Pepsi to double China workforce

(Reuters)
Updated: 2007-04-04 11:02

Indra Nooyi, the CEO of PepsiCo Inc, delivers a speech at the Graduate University of Chinese Academy of Sciences in Beijing April 3, 2007. Pepsi plans to double its workforce in China over the next half decade. [Reuters]

PepsiCo, the world's No. 2 soft drink company, plans to double its workforce in China over the next half decade as it fights for a larger slice of the growing market, Chief Executive Indra Nooyi said on Tuesday.

"We work hard to ensure a deep and continuous supply of talent to meet our growing needs in China, where we expect to double our workforce over the next five years," Nooyi told a seminar in the Chinese capital.

She gave no details of the expansion, apart from saying it would include 600 new graduates, but had earlier said the company's joint ventures have thousands on their payroll.

"We and our partners directly employ about 15,000 people, and indirectly provide employment for 150,000 people in the service, supply and retail sectors," she said.

More than 90 percent of employees are Chinese nationals, Nooyi added.

Rival Coca-Cola (Charts), the world's largest soft drink company. is also looking for strong growth in China and other emerging markets as consumers in many developed markets shift away from sugary soft drinks towards healthier beverages.

PepsiCo arrived in China in 1981 with a soft drink plant in Shenzhen and has invested more than $1 billion to date.

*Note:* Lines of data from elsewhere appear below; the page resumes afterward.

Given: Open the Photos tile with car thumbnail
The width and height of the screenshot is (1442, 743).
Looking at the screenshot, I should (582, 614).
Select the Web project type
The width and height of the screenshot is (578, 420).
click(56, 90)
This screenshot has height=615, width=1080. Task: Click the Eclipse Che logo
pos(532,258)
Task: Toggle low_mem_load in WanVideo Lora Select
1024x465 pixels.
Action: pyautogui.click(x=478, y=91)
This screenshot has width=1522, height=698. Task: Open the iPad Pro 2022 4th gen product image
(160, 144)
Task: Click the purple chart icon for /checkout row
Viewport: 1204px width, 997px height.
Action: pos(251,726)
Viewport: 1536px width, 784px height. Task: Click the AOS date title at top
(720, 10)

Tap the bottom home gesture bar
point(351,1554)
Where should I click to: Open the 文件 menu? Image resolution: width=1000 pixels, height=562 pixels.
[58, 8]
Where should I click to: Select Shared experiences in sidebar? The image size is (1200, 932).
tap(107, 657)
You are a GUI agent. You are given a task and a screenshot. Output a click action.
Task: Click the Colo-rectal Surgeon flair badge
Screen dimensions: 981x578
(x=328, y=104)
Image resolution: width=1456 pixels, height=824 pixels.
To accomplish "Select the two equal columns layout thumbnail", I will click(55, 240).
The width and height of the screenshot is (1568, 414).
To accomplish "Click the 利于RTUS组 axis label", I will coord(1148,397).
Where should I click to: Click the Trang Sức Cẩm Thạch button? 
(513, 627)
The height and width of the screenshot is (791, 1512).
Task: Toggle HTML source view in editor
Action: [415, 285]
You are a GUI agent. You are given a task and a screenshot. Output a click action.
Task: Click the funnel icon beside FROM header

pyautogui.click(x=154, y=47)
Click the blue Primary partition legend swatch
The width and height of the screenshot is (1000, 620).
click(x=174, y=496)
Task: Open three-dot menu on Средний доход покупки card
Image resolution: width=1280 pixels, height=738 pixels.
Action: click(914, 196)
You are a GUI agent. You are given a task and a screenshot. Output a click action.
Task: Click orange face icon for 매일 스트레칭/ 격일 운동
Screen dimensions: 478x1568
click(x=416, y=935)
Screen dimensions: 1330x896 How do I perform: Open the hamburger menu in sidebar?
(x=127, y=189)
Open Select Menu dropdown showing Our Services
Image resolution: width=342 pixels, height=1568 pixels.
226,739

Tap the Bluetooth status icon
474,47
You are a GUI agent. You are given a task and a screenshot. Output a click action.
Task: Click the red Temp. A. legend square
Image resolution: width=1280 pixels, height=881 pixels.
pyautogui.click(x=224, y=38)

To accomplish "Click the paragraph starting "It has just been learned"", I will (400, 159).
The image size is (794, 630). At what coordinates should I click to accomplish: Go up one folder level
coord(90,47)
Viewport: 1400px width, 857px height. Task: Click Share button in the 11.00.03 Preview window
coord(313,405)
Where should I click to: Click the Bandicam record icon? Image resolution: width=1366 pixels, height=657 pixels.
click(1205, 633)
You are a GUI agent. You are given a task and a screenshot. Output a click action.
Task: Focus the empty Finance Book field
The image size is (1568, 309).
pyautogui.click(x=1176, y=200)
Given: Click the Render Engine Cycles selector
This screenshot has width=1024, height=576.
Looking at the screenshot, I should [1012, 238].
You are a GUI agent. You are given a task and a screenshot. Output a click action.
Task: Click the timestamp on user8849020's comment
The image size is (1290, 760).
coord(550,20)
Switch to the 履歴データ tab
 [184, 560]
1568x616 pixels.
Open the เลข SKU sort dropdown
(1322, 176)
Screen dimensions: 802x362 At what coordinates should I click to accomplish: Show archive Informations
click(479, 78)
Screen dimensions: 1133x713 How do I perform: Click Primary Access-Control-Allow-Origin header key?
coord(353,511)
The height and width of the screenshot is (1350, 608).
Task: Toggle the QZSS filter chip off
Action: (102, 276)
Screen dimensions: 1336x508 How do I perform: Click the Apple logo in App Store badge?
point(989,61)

Pepsi's (Charts) partnerships make annual sales turnover of more than 50 billion yuan ($6.47 billion), she added, without detailing how much of this went onto the firm's balance sheet.

In recent years the firm has evolved from being known mostly for selling soda and salty snacks into a $33 billion food giant that has embraced the push into healthier options like Tropicana juices, Aquafina water and whole grain Quaker Oats Cereals.

The company also has a research and development center in China, working on products that suit Chinese tastes as well as low sugar and hopes to expand a demonstration potato plantation in northern Inner Mongolia province.

"One day we hope to make China our base of production to supply potatoes not just locally but throughout Asia."